- GIVEN RECORDS -
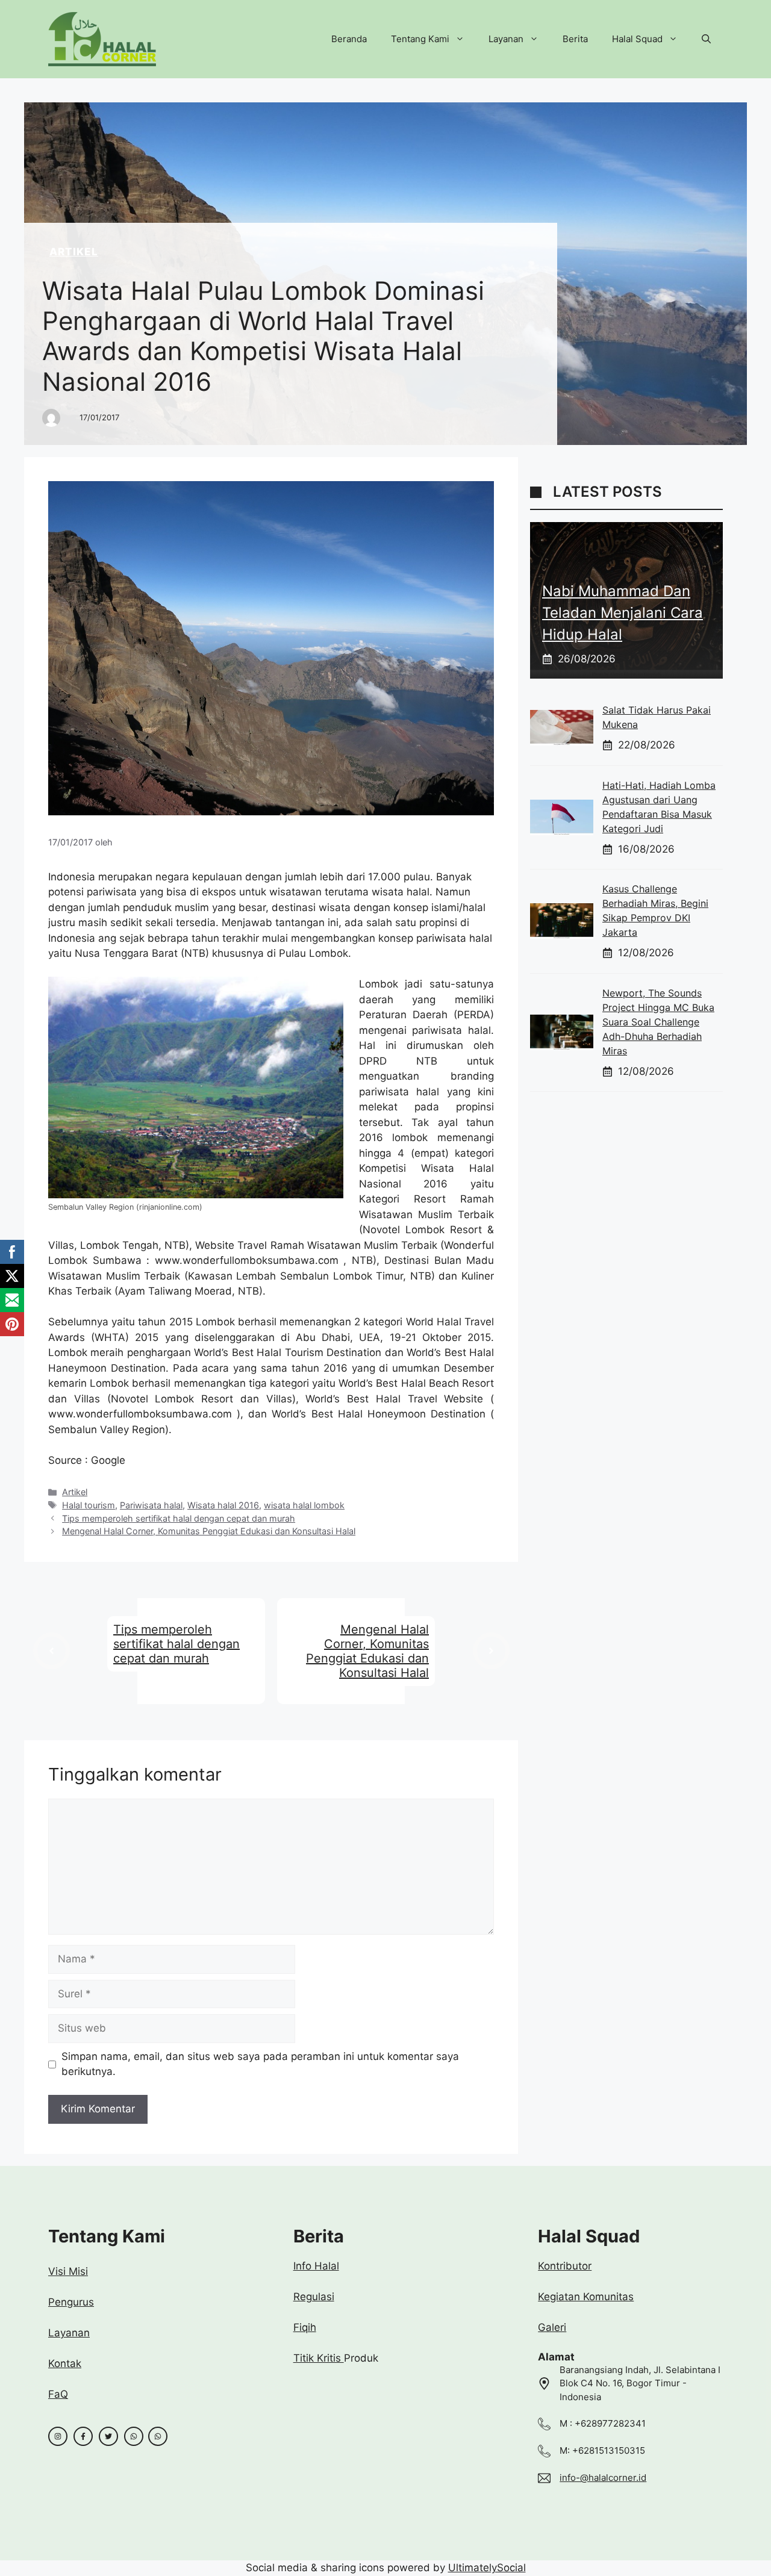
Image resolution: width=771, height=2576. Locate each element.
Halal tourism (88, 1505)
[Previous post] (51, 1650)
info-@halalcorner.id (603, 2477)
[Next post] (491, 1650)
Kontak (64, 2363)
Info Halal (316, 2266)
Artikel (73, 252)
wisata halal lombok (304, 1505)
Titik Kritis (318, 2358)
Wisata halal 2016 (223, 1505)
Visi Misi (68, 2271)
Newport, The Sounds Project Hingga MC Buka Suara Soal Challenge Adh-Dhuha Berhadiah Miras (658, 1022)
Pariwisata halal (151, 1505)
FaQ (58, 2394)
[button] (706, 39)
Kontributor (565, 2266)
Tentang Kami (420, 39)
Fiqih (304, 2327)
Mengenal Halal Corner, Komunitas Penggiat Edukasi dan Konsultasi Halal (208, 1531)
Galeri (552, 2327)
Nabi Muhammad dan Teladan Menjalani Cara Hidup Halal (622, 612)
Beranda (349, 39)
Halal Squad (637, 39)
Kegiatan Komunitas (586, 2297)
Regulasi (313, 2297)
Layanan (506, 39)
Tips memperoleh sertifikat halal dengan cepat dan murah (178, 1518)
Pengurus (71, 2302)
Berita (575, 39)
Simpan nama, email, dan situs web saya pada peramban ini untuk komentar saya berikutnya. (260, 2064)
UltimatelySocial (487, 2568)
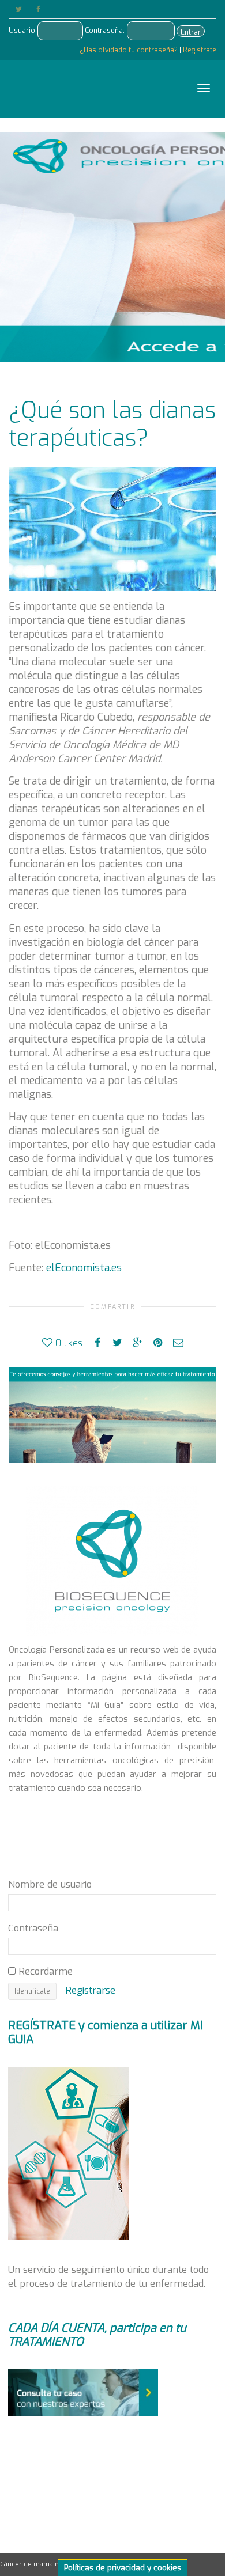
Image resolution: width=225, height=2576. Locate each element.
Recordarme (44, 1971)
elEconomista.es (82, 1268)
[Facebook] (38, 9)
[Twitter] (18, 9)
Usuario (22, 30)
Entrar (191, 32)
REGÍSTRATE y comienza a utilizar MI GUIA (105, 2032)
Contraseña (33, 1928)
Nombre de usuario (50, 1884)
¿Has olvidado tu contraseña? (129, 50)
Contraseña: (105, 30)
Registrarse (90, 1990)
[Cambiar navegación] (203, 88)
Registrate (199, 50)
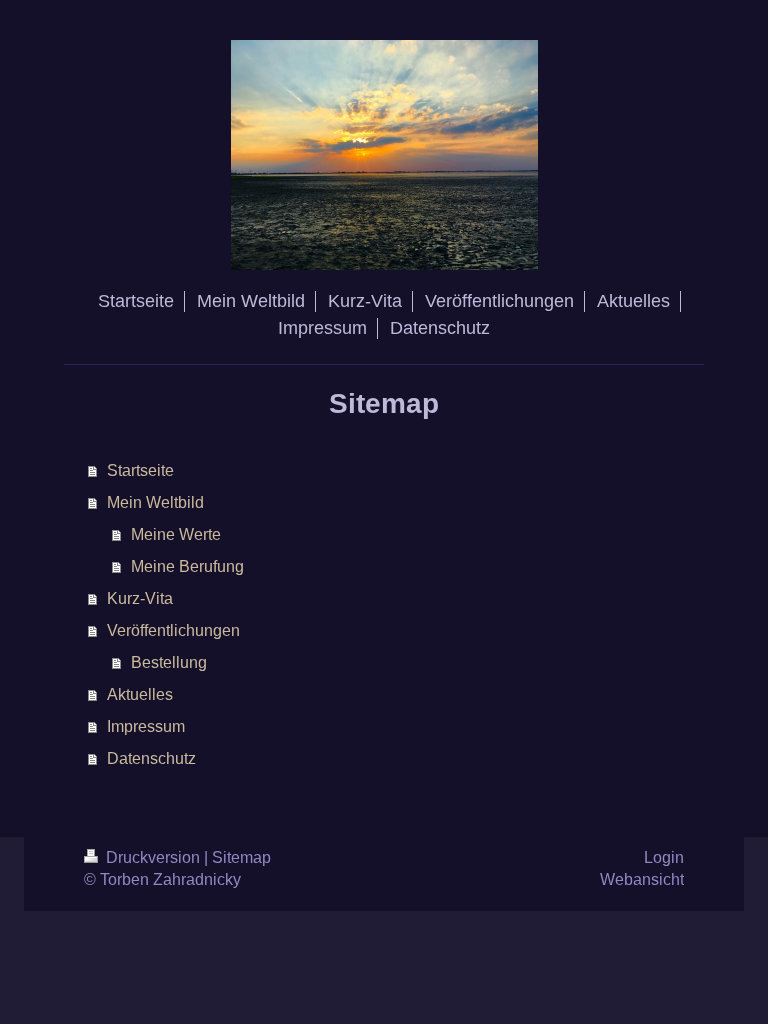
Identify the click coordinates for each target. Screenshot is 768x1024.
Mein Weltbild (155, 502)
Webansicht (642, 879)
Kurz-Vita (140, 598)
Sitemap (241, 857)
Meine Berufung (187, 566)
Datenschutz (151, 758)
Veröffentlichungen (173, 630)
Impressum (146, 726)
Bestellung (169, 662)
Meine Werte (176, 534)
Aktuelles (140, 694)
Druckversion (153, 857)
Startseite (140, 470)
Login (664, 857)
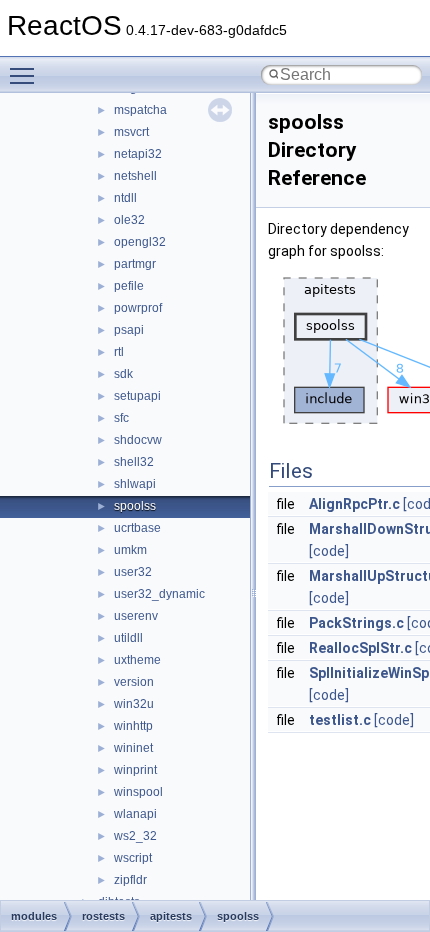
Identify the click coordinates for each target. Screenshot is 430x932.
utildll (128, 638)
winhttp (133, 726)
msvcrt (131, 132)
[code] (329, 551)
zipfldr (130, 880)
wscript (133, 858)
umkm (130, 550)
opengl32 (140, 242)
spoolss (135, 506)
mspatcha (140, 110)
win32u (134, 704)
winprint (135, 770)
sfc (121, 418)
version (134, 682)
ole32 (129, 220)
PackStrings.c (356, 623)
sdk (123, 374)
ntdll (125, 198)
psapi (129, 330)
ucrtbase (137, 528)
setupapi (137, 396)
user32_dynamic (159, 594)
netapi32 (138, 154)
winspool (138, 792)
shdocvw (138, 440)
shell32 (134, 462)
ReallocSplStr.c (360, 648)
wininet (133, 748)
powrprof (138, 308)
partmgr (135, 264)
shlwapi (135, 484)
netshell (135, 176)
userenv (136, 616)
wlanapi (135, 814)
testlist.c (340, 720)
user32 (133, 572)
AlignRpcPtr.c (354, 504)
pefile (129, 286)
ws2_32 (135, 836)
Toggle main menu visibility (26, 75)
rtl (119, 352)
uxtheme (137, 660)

- TASK DIRECTIONS -
Everything above from the line that has "[Next post] (491, 1650)" down to the line that has "winhttp (133, 726)" should be output exactly, with both of those lines included. Leave the pictures behind.

- RESPONSE BELOW -
[Next post] (491, 1650)
Kontak (64, 2363)
Info Halal (316, 2266)
Artikel (73, 252)
wisata halal lombok (304, 1505)
Titik Kritis (318, 2358)
Wisata halal 2016 (223, 1505)
Visi Misi (68, 2271)
Newport, The Sounds Project Hingga MC Buka Suara Soal Challenge Adh-Dhuha Berhadiah Miras (658, 1022)
Pariwisata halal (151, 1505)
FaQ (58, 2394)
[button] (706, 39)
Kontributor (565, 2266)
Tentang Kami (420, 39)
Fiqih (304, 2327)
Mengenal Halal Corner, Komunitas Penggiat Edukasi dan Konsultasi Halal (208, 1531)
Galeri (552, 2327)
Nabi Muhammad dan Teladan Menjalani Cara Hidup Halal (622, 612)
Beranda (349, 39)
Halal Squad (637, 39)
Kegiatan Komunitas (586, 2297)
Regulasi (313, 2297)
Layanan (506, 39)
Tips memperoleh sertifikat halal dengan cepat dan murah (178, 1518)
Pengurus (71, 2302)
Berita (575, 39)
Simpan nama, email, dan situs web saya pada peramban ini untuk komentar saya berikutnya. (260, 2064)
UltimatelySocial (487, 2568)
Image resolution: width=225, height=2576. Locate each element.
Recordarme (44, 1971)
elEconomista.es (82, 1268)
[Facebook] (38, 9)
[Twitter] (18, 9)
Usuario (22, 30)
Entrar (191, 32)
REGÍSTRATE y comienza a utilizar MI GUIA (105, 2032)
Contraseña (33, 1928)
Nombre de usuario (50, 1884)
¿Has olvidado tu contraseña? (129, 50)
Contraseña: (105, 30)
Registrarse (90, 1990)
[Cambiar navegación] (203, 88)
Registrate (199, 50)
Identify the click coordinates for each target. Screenshot is 768x1024.
Mein Weltbild (155, 502)
Webansicht (642, 879)
Kurz-Vita (140, 598)
Sitemap (241, 857)
Meine Berufung (187, 566)
Datenschutz (151, 758)
Veröffentlichungen (173, 630)
Impressum (146, 726)
Bestellung (169, 662)
Meine Werte (176, 534)
Aktuelles (140, 694)
Druckversion (153, 857)
Startseite (140, 470)
Login (664, 857)
Identify the click coordinates for each target. Screenshot is 430x932.
utildll (128, 638)
winhttp (133, 726)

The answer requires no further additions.